We’re used to seeing him in a Cumberland Christian Academy (CCA) Patriots uniform but this year Jovan Tucker will hit the hardwood adorned in blue and gold. That’s right the 6’3” guard will be playing with Georgia’s #1 7A boys basketball team, The McEachern Indians.

His love for the game started at a very young age. And although he has been on both the track and cross country teams, basketball has always been his best friend. “I’ve always had a passion for basketball and my family always made sure I had a ball in my hands,” said Jovan. “I’m always training and getting better and have always had my dad or my Uncle Mil on my back to motivate me every step of the way.”

So how has this transition to a new school and team been so far? Jovan states that, for him, it’s been a smooth one. “I’ve known Coach Thompson for a couple of years now,” he said. “He’s always been one of my favorite coaches and have the chance to play for him this year is a blessing.” Jovan has developed a great relationship with his new teammates and says he has a strong feeling that they’ll be making a good run this year to win the state championship two years in a row.

We were able to catch up with Jovan to see how his recruiting process has been going and what he’s been doing to prepare for his last high school season.

Play Book: How has your recruiting process been so far this year? What are some of the schools that have shown interest and what are some that you have on your radar?

Jovan:  My recruiting process has skyrocketed since last summer when I played with GA Canes in Shun Williams Live Periods. I’ve gotten interest from Mercer, University of California, Georgia, Murray State, Georgia State, TCU and plenty of other top D1 schools. 

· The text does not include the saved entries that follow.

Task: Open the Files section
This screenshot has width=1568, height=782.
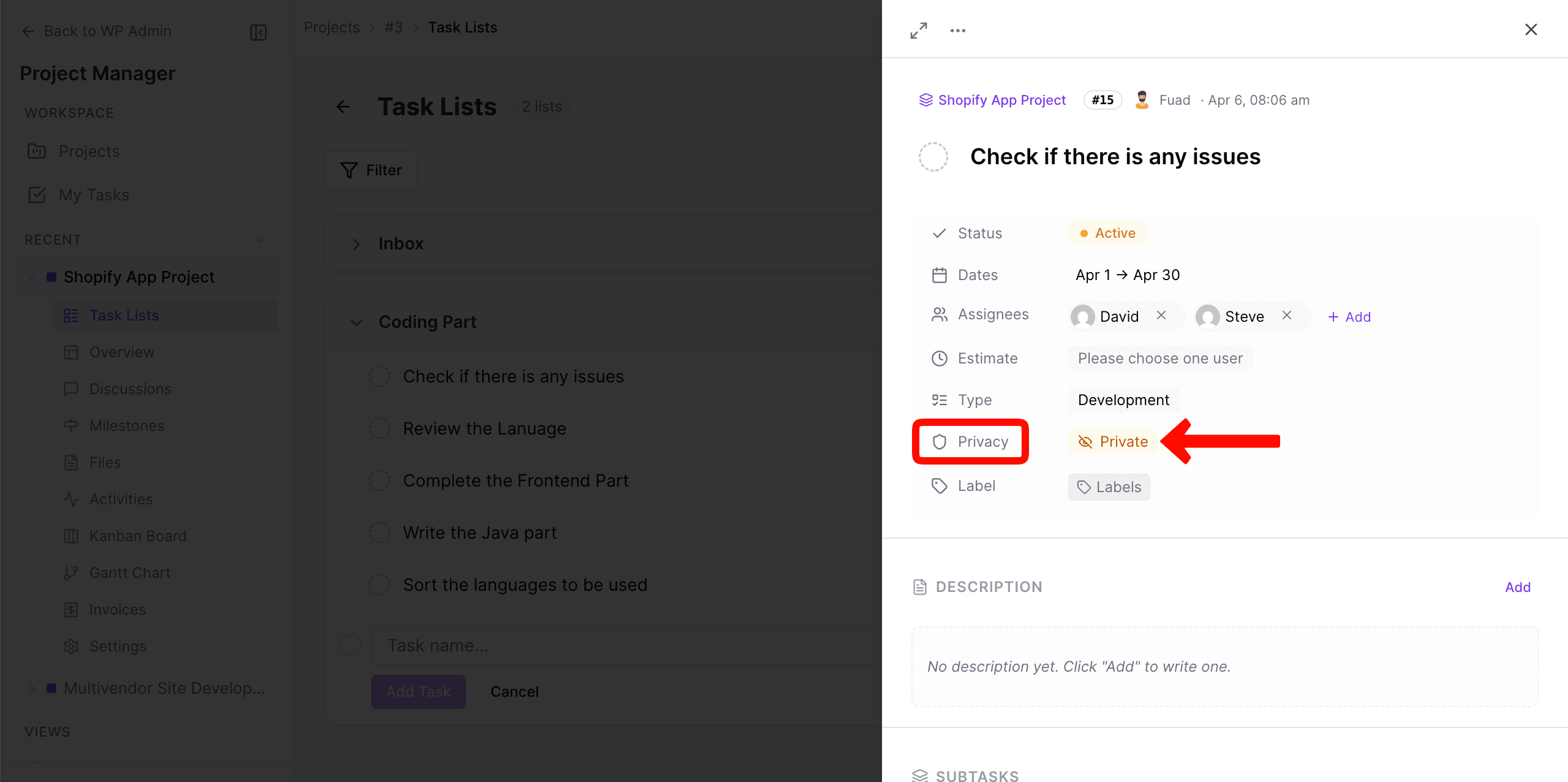Action: click(x=107, y=462)
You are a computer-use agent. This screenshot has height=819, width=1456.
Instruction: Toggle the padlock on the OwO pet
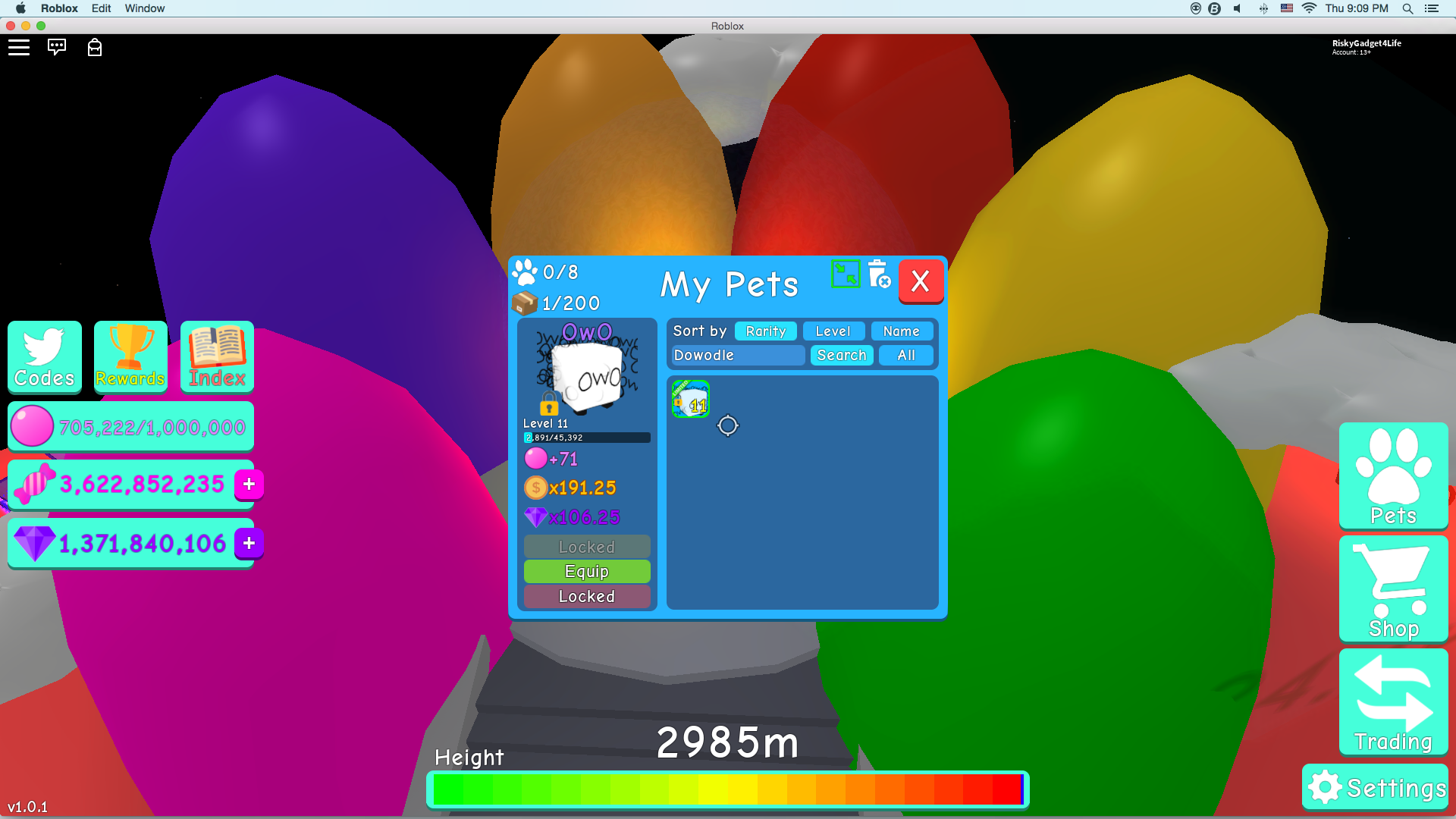[549, 403]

Play Book: Your team didn’t lose very many games last season…but how did you stay motivated after losing a game?

Jovan:  At CCA we only lost 6 games and those games, I feel like we mentally fell apart as a team. After a loss we talk as a team about where we went wrong and how we can prepare for the next game. With such a talented team we always adjusted.

Play Book: Do you have any rituals that you must perform before a game?

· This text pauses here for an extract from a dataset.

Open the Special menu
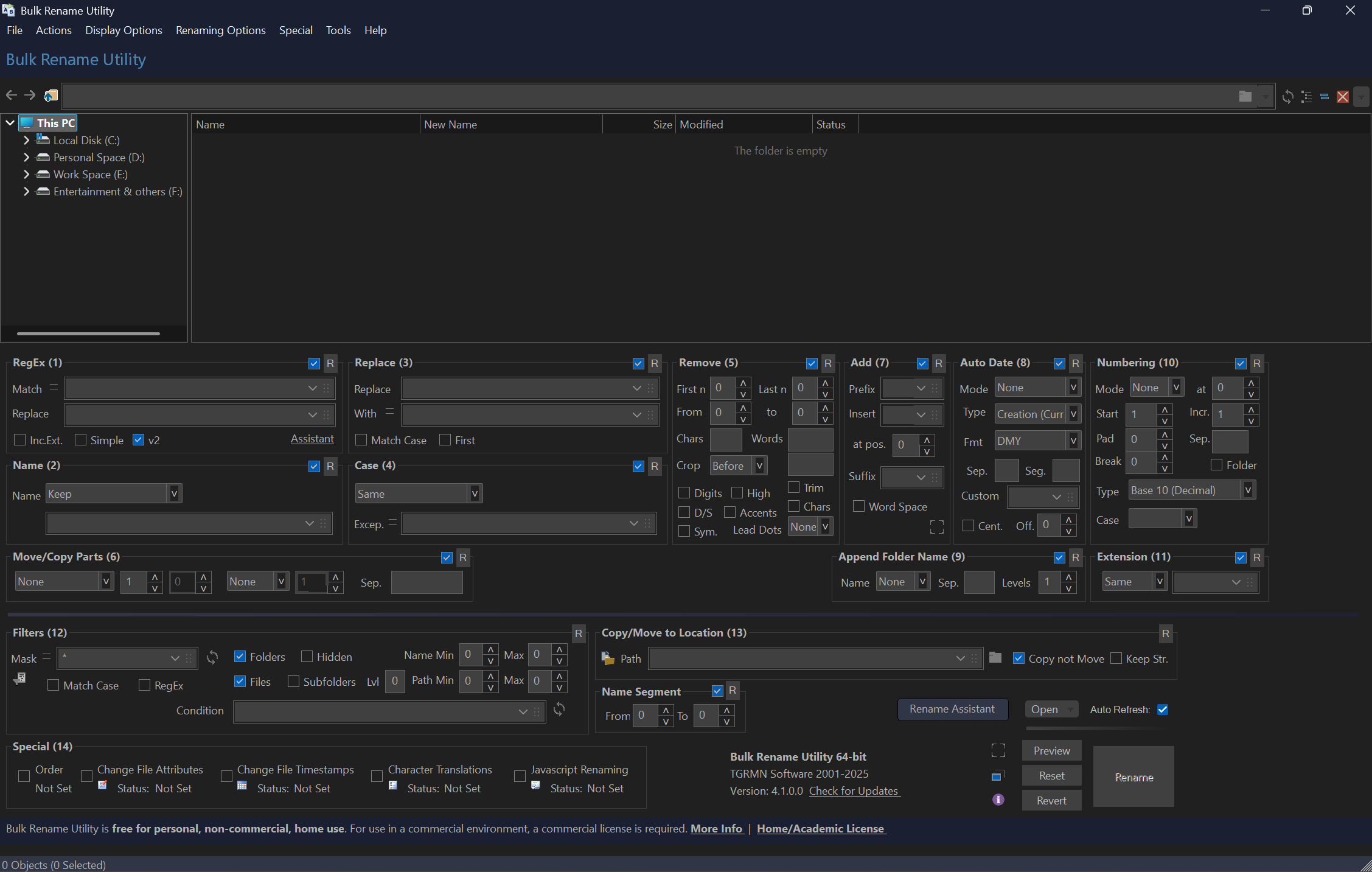Screen dimensions: 1372x872 296,30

Jovan:  I always say a little personal prayer to God and my grandpa Benjiman before every game I play. 

Play Book:  Do you get extra training outside of your conditioning at school. How has this training helped improve your skills?

Jovan: On Saturdays and Sundays I train wit Coach Kent Davidson at Notre Dame Academy who has brought my game to a whole different level. He also taught me how important footwork is. It’s so important when it comes to shooting, but man I tell you proper footwork will change how you play and will make it so much easier for you to score. 

Play Book: In what area do you feel you’ve improved the most?

Jovan:  I think I improved most in my shooting ability and my athleticism has just skyrocketed. I’ve always ad great ball handling. 

Play Book:  What drill/workout do you hate the most?

Jovan:  I don’t really hate any drill because I feel like every drill your coaches or trainer make you do has a purpose so I never take any drill for granted. 

Play Book:  What advice has your coach given you that you’ll always remember?

Jovan:  Coach Alan Taylor at Cumberland Christian Academy told me to always keep a clear mind during the game and the game will come to me. I’ll always remember that because it helps me each time I get frustrated on the court or if the game isn’t going right for me. 

Play Book:  What tips would you give to someone deciding to play basketball?

Jovan:  You’re work ethic has to be top notch. You have to always want to get in the gym to work on your game and put up shots. Basketball takes a lot of skill and discipline and you have to have a tough mindset because if you don’t you’ll have a hard time. 

At Cumberland Christian Academy, last season, Jovan averaged 17.4 points, 11.8 rebounds, 3.2 steals, 2.5 blocks and 6.8 assists. We’re looking forward to what  he does next with the McEachern Indians.